Записки рядового Кондратьева. Чапаев, The Moody...

                ВЛАДИСЛАВ КОНДРАТЬЕВ

                ЗАПИСКИ СТРЕЛКА РЯДОВОГО КОНДРАТЬЕВА
                ГЛАВЫ ИЗ “АРМЕЙСКОГО РОМАНА”               
                (В ВИДЕ ОТРЫВКОВ ИЗ ОБРЫВКОВ)               

                МАРШАЛ БЛЮХЕР, THE MOODY BLUES, ENGELBERT HUMPERDINCK,
                МАКЕДОНСКИЙ ЦАРЬ, КОНЬ, ЧАПАЕВ И ДРУГИЕ

           Когда мариупольский грек Кирюша (Призыв май-83), служивший штабным секретчиком, как-то в разговоре с рядовым Кондратьевым (Призыв май-84) признался, что умеет играть на гитаре, причём – довольно неплохо, а ещё и поёт приятным голосом, но никогда это больше не будет делать, во всяком случае – в то время, что ему осталось до дембеля, рядовой Кондратьев понял, как он был прав тогда, в первую неделю службы в роте охраны. Служба в Армии – дело куда более сложное, чем думают о том люди, в Армии ни дня не служившие, но позволяющие себе судить о том, какая Армия нам нужна, какая – не нужна. И нужна ли она вообще. Хоть какая.
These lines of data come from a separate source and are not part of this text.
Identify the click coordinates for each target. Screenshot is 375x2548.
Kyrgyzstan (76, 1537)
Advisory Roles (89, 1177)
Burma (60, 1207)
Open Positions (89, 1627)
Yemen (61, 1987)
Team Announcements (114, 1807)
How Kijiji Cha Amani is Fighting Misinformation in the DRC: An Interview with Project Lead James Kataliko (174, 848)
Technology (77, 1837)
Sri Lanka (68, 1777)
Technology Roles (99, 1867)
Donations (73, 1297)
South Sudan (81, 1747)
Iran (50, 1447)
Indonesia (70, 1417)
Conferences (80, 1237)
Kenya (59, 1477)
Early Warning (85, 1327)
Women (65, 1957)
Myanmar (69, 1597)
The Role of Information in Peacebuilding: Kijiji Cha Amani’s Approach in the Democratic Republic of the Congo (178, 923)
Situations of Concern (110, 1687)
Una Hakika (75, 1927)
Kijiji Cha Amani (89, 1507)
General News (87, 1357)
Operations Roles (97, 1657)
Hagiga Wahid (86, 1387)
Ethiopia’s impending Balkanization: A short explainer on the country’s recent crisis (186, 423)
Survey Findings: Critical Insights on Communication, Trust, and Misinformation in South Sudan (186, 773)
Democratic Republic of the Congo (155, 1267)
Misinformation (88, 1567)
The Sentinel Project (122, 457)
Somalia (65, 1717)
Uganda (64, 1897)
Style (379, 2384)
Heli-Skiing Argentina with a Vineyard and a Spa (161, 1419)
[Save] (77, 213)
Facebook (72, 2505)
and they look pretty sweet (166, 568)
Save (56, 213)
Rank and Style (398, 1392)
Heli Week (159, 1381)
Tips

           В Армии держать ухо востро – первейшее дело. Ошибиться и взорваться можно, даже если ты и не сапёр. Армия ошибок не прощает. Армия, как и жизнь, вообще ничего не прощает. Армейский человек только и думает, как бы крикнуть: “Па-а-а-абереги-и-ись!” И крикнуть – самому себе. А то, если не побережёшься и не убережёшься…

           Именно это и случилось с Кирюшей. Не уберёгся он. Он, когда был ещё только духом, неосторожно признался, что играет на гитаре и по приказу дедов и сержантов продемонстрировал своё искусство. И закончилась для Кирюши спокойная жизнь. Каждую ночь, если Кирюша не был в карауле, он вынужден был, после отбоя и почти до подъёма, игрой и пением развлекать дедов и сержантов, пока те не изволят отойти в объятия Морфея[1]. Ну, и какое-то время ещё и после того, как деды и сержанты в объятиях Морфея попадут в царство его папаши – бога сна Гипноса[2].

           А потом дело ещё более усугубилось: Кирюшу сняли с караулов и перевели в штаб – учиться на секретчика. И ночевать Кирша стал в казарме. Но это – в теории. А на практике Кирюша каждую ночь вынужден был давать концерты. И продолжалось всё это до тех пор, пока Кирюшины деды не уволились в запас, а сам Кирюша, став кандидатом, не задедовал.

           – Так ты, что, “Дэвида Копперфилда” не читал? – не без удивления спросил Кирюшу рядовой Кондратьев.

           Кирюша вместо ответа вопросительно воззрился на рядового Кондратьева.

           – Я тебе про то, – наконец отозвался Кирюша, – что деды меня замучили, требуя развлекать их пением и игрой на гитаре, а ты мне про какого-то Давида.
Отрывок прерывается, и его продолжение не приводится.